Clinical Scorecard: Seroconversion Rates of Hepatitis D Virus in Individuals with Chronic Hepatitis B Virus Infection in France and The Gambia (Inci-D Study)
At a Glance
Category
Detail
Condition
Chronic hepatitis B virus (HBV) infection with potential hepatitis D virus (HDV) superinfection
Key Mechanisms
HDV requires HBV envelope for replication; superinfection leads to aggressive chronic liver disease
Target Population
HBsAg-positive individuals in The Gambia and France
Care Setting
Hospital-based and population-based cohorts in Europe and West Africa
Key Highlights
HDV superinfection incidence was approximately 3.7–3.85 per 1000 patient-years in both cohorts.
HDV superinfection leads to more aggressive liver disease with faster progression to cirrhosis and higher risk of hepatocellular carcinoma compared to HBV monoinfection.
Current guidelines recommend at least one HDV serology screening in all HBsAg-positive individuals, but repeated testing is not yet standard.
Guideline-Based Recommendations
Diagnosis
Screen all HBsAg-positive individuals once for HDV serology (EASL, APASL).
Risk-adapted screening recommended by AASLD for PWID, HIV-coinfected, MSM, and unexplained ALT elevation with low HBV DNA.
Bulevirtide approved as first specific anti-HDV drug, used alone or with pegylated interferon.
Emerging therapies under investigation include monoclonal anti-HBs antibodies and small interfering RNAs.
Monitoring & Follow-up
Repeated HDV serology testing in HBsAg-positive individuals may be considered due to observed superinfection incidence.
Surveillance currently relies on physician discretion and patient risk factors.
Risks
HDV superinfection accelerates liver disease progression, increasing risks of cirrhosis, decompensation, and hepatocellular carcinoma.
Higher prevalence in individuals with high-risk behaviors such as PWID, MSM, CSWs, and dialysis recipients.
Patient & Prescribing Data
HBsAg-positive individuals in diverse geographic settings (The Gambia and France)

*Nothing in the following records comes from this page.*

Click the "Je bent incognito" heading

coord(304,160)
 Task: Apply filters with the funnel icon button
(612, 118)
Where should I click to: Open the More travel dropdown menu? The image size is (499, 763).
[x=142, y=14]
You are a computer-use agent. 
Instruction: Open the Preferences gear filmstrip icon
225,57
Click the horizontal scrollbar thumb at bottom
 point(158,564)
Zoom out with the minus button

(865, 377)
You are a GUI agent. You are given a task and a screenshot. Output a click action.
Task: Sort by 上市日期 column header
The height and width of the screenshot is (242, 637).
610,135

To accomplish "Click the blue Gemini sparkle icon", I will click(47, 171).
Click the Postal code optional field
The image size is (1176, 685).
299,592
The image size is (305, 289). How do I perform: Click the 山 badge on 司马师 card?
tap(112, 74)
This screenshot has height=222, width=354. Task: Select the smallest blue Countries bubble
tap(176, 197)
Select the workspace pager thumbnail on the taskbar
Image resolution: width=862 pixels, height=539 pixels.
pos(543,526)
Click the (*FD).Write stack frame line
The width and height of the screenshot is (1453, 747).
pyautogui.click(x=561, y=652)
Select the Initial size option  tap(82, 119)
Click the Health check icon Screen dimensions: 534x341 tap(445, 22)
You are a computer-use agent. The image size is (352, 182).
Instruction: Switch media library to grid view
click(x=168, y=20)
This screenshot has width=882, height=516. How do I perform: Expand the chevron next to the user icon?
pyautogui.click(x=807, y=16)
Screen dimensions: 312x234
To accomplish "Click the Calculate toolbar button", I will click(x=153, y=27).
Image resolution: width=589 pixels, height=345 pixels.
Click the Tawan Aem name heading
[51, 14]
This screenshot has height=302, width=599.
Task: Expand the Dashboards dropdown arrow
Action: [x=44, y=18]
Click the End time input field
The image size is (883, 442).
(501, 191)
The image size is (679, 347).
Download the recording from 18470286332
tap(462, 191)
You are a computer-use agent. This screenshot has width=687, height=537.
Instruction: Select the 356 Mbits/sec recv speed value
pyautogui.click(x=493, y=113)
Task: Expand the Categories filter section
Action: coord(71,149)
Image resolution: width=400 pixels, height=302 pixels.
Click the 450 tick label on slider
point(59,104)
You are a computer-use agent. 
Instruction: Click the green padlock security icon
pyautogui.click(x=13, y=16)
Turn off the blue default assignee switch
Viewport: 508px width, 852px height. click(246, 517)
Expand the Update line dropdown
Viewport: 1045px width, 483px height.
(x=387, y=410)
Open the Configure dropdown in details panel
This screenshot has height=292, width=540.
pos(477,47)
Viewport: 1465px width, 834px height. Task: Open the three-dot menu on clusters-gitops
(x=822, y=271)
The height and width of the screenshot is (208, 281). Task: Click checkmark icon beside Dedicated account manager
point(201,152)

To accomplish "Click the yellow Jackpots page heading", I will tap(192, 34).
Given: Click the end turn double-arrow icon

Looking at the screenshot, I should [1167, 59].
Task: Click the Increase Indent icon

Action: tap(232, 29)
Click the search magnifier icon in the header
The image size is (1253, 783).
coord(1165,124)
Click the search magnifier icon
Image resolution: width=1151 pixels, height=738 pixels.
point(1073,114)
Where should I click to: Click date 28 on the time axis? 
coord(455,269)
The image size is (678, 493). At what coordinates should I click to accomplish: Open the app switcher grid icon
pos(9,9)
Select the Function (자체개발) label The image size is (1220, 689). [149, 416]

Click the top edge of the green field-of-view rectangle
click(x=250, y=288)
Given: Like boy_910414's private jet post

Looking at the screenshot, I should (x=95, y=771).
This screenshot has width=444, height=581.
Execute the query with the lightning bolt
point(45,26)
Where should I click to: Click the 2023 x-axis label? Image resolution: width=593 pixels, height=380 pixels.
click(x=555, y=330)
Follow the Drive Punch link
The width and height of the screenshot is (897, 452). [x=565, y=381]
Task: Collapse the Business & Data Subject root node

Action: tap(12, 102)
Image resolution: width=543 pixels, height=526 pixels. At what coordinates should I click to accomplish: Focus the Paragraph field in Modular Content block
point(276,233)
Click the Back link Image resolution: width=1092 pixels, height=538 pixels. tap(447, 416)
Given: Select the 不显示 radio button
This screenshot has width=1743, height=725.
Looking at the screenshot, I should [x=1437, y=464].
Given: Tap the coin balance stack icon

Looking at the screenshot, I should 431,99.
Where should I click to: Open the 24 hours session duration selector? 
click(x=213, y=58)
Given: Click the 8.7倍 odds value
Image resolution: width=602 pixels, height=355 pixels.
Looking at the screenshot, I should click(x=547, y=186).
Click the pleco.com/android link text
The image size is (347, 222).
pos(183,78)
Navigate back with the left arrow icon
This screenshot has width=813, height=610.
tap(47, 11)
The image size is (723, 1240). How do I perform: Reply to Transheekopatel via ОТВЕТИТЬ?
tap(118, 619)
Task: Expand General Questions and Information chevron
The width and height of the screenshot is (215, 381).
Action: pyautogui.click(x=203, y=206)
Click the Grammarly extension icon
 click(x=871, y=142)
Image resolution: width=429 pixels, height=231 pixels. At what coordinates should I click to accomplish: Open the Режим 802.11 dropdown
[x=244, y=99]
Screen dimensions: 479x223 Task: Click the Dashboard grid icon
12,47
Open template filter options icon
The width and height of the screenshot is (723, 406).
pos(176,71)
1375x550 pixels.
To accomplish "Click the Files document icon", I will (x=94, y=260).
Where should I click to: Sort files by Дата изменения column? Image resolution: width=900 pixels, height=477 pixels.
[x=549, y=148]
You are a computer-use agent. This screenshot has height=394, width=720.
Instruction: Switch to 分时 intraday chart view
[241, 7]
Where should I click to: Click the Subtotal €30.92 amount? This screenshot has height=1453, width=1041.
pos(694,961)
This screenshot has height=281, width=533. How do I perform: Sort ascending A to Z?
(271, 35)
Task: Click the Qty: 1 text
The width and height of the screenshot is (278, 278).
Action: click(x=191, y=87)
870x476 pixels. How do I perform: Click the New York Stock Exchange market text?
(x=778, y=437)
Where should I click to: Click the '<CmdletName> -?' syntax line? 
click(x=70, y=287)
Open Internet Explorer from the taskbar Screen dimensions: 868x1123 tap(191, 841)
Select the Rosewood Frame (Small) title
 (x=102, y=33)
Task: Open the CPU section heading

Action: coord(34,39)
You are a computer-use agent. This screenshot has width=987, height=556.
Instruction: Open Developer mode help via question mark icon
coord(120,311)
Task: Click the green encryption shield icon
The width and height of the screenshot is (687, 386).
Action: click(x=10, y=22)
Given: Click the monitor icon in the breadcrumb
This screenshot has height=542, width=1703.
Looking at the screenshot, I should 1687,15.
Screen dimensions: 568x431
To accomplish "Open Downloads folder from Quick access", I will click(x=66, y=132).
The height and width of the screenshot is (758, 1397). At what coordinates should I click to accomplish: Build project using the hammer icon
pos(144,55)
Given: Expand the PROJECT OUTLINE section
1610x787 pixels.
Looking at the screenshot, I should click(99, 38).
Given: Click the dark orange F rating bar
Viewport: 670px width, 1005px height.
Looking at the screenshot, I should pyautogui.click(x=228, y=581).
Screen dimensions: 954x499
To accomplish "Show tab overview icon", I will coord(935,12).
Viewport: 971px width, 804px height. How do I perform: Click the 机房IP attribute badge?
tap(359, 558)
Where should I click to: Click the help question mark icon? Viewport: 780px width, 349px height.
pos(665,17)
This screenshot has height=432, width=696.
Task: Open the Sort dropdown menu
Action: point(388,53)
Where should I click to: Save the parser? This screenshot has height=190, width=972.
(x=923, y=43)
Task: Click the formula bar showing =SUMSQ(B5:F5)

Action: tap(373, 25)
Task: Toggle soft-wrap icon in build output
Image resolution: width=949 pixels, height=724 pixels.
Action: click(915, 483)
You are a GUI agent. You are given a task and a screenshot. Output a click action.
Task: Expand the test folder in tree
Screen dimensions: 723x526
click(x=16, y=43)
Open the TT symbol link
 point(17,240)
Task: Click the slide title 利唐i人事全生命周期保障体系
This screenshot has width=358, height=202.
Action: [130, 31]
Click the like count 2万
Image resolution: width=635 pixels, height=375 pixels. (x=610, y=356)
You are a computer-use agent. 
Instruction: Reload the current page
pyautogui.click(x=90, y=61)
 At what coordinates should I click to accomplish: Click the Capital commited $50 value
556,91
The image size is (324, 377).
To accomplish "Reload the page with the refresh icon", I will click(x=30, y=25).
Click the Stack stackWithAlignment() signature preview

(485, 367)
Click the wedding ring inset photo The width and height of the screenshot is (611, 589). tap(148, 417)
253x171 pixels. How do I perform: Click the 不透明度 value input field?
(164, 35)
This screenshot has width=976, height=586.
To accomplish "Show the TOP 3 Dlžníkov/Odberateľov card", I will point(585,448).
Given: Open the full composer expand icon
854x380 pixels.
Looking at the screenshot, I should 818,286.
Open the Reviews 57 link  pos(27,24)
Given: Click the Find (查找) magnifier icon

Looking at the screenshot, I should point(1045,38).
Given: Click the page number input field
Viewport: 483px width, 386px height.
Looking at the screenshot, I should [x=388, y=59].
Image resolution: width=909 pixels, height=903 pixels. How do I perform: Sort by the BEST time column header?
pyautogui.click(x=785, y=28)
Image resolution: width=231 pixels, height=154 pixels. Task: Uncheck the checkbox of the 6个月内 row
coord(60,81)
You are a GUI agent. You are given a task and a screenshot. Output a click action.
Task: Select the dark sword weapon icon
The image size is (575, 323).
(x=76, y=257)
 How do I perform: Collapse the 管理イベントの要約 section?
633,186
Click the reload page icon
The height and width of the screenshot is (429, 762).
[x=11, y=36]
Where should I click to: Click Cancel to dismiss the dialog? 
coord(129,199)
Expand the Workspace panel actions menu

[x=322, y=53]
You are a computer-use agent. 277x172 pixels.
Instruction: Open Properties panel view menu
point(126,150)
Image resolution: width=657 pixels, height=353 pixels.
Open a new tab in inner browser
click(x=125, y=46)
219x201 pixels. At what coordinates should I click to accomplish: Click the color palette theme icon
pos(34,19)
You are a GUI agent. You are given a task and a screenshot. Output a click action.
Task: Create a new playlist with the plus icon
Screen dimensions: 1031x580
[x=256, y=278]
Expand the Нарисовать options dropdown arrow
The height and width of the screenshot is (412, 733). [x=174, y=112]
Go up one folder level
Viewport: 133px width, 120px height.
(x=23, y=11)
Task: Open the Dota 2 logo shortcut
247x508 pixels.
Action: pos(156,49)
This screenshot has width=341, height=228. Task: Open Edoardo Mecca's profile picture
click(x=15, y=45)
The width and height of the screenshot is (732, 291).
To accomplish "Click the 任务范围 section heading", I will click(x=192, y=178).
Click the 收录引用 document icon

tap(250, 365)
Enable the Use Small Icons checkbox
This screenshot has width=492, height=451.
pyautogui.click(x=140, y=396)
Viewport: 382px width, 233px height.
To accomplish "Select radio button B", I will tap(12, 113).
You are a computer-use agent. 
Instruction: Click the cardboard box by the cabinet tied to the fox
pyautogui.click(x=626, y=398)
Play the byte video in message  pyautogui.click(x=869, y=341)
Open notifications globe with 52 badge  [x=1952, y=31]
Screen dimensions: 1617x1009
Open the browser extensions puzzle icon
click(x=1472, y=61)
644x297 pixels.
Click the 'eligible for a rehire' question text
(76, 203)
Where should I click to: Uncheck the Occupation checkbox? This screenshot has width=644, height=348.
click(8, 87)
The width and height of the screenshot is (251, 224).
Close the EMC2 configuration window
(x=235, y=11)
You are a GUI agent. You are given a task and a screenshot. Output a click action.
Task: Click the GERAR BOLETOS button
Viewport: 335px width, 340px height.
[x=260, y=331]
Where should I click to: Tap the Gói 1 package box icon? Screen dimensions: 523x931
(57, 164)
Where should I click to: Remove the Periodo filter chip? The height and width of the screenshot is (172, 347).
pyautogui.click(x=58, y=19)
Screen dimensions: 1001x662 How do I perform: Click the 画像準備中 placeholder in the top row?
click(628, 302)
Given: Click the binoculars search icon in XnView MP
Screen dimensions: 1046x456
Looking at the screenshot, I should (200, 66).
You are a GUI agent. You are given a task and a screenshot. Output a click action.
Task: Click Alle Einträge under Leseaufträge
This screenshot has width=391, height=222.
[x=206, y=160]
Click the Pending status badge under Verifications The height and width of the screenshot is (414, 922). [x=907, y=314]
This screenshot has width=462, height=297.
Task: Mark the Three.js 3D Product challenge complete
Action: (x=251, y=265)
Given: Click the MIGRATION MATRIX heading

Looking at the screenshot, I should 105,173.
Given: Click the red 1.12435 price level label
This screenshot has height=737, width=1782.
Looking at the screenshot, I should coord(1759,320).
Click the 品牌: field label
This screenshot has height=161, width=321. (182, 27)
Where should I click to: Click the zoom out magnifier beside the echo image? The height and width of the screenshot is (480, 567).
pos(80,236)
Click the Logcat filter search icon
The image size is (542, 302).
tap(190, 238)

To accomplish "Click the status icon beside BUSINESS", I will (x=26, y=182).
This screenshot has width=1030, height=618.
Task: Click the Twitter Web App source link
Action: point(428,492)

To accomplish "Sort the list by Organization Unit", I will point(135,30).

New HDV infections occur during follow-up, supporting the need for repeated HDV testing to identify candidates for emerging therapies like bulevirtide.
Clinical Best Practices
Perform at least one HDV serology screening in all HBsAg-positive patients.
Consider repeated HDV testing during follow-up, especially in high-risk populations or regions with known HDV prevalence.
Early identification of HDV superinfection is critical to optimize management and improve outcomes.
Monitor liver enzymes and HBV markers to identify candidates for HDV testing.
Stay updated on emerging HDV therapies to offer improved treatment options.